= Test pilot (cocktail) =

Type of cocktail

The test pilot cocktail is a vintage tiki drink invented by Donn Beach. Beach was known for changing his recipes over time, and multiple versions of the test pilot attributed to both him and others make the cocktail one of his more frequently imitated and varied tiki drinks. Test pilot recipes call for multiple rums and typically include the use of falernum syrup and lime juice. The more popular also include Pernod (pastis/absinthe) and bitters.

==Test pilot versions==
A recipe from a Don the Beachcomber drink guide calls for 1 oz of Lemon Hart Demerara 151 proof rum and 3/4 oz each of Jamaican dark rum, Puerto Rican dark rum, lime juice, grape juice, and honey. Two dashes each of bitters and grenadine should also be added, then flash blended with cracked ice and served in a double old fashioned glass. The date of the recipe's origin and when and where it was served is not mentioned.

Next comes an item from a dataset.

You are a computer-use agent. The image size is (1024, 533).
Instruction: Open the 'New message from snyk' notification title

Another version that Jeff Berry attributes to Donn Beach from circa 1941 while less strong is still very potent and calls for 1 1/2 oz of Jamaican dark rum, 3/4 oz of Puerto Rican light rum, 3 teaspoons of Cointreau, 1/8 a teaspoon of Pernod, a 1/2 oz of both lime juice and falernum syrup, and a dash of bitters. The use of Pernod and bitters was employed by Beach as one of his signature combinations, and some cocktail enthusiasts feel it is a pivotal part of the recipe. Several additional cocktail recipe references choose to highlight this version.

A Trader Vic test pilot version listed in his 1972 revised drink guide switches the lime juice for lemon and jettisons the Pernod and bitters, calling only for 1 3/4 oz dark Jamaican rum, 3/4 oz light Puerto Rican rum, 1/4 oz of Cointreau, 1/4 oz falernum, and 1/4 oz lemon juice. Difford's Guide chose to highlight the Trader Vic's version.

==The Jet Pilot==
Some Beachcomber and Trader Vic competitors named their versions as the Jet Pilot, including at The Luau restaurant and the Mai-Kai. The Jet Pilot was similar to Beach's 1941 version but was slightly spicier with the addition of stronger rum, grapefruit juice, and cinnamon syrup.

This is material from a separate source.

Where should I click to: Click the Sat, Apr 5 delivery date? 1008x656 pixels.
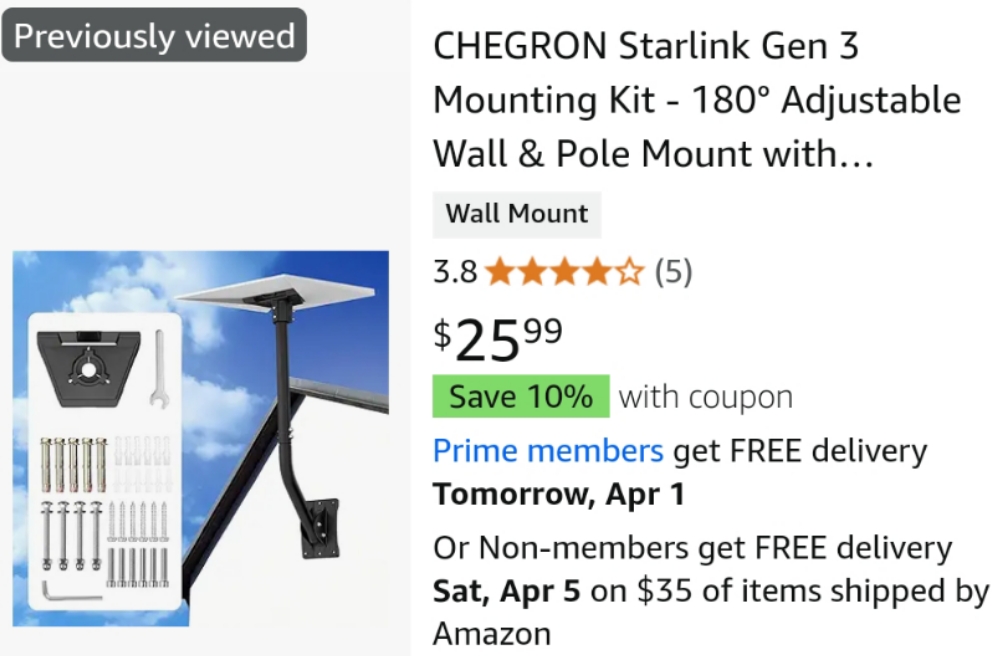click(x=506, y=591)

==Impact on tiki culture==
Beyond the Jet Pilot, other aviation themed tiki cocktails include the similarly named Ace Pilot, Don Beach's Q.B. Cooler, and Trader Vic's PB2Y (named after the Navy's Coronado plane).

A tiki bar named Test Pilot operates in Santa Barbara, California, that serves a test pilot cocktail, described as having a flavor profile of "house rum blend, clove, citrus, bitters, [and] absinthe foam".